Offline IRL suffers from 'reward extrapolation error,' where learned rewards incorrectly value unseen states due to covariate shift, misguiding agents when they stray from the expert's narrow distribution.

Why it matters:

Standard IRL requires costly online interactions, while offline methods struggle to generalize beyond static datasets.
Without reinforcement signals, learned rewards often assign high values to out-of-distribution states (OOD), leading to catastrophic policy failure in safety-critical domains like robotics.

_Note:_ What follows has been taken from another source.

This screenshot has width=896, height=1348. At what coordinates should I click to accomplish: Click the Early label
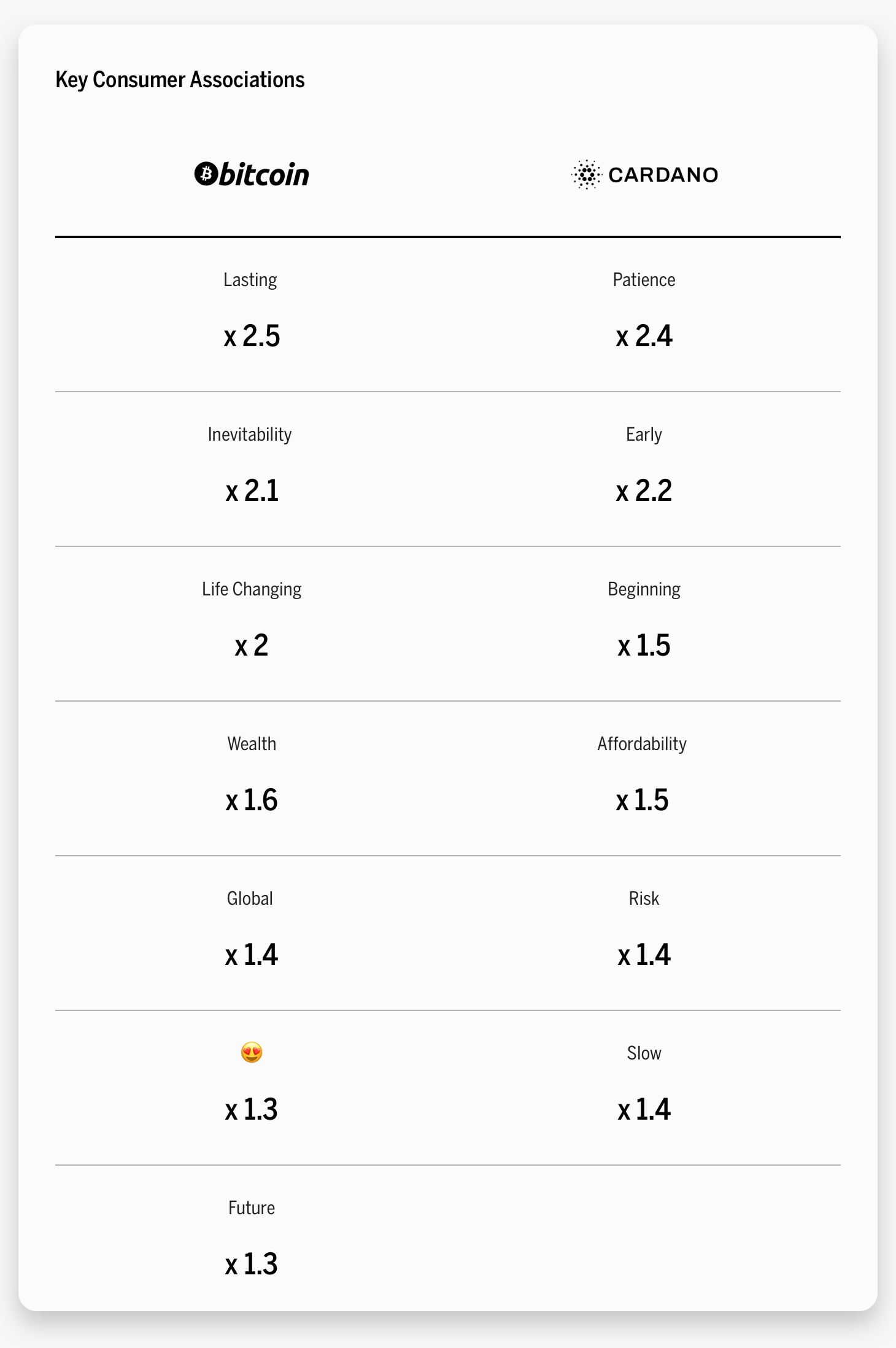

Concrete Example: In a MuJoCo task, an agent trained with standard MaxEnt IRL might learn a reward function that assigns high value to a physically impossible pose never seen in expert data. When the agent attempts this pose during deployment, it fails, because the reward function didn't know to penalize it.

Key Novelty

Conservative Model-Based Reward Learning

Introduce a pointwise weighting mechanism for reward updates that assigns positive weights to data with low model uncertainty and negative weights (penalties) to uncertain model rollouts.
Alternates between updating the reward function to explain data conservatively and optimizing a policy within the learned dynamics model (safe policy improvement).
Theoretical derivation of optimal weights that minimize the return gap between the learned policy and the expert policy.

Architecture

Conceptual illustration of the two-tier tradeoffs in CLARE: Exploitation of Expert/Diverse data vs. Exploration of Model-based synthetic data.

Evaluation Highlights

Outperforms state-of-the-art IQ-LEARN by over +2000 average return on Half-Cheetah (Expert & Medium dataset mixture).
Achieves expert-level performance on Walker2d (5010.4 return) using only 10k expert tuples, significantly surpassing Behavior Cloning (4990.5) and IQ-LEARN (1665.7).
Demonstrates robust convergence in fewer than 50k gradient steps across multiple MuJoCo tasks.

Breakthrough Assessment

8/10

Provides a principled theoretical framework and strong empirical results for a critical problem (reward extrapolation) in offline IRL, significantly outperforming recent baselines like IQ-Learn.

⚙️ Technical Details

Problem Definition

Setting: Offline Inverse Reinforcement Learning (IRL) in a Markov Decision Process (MDP).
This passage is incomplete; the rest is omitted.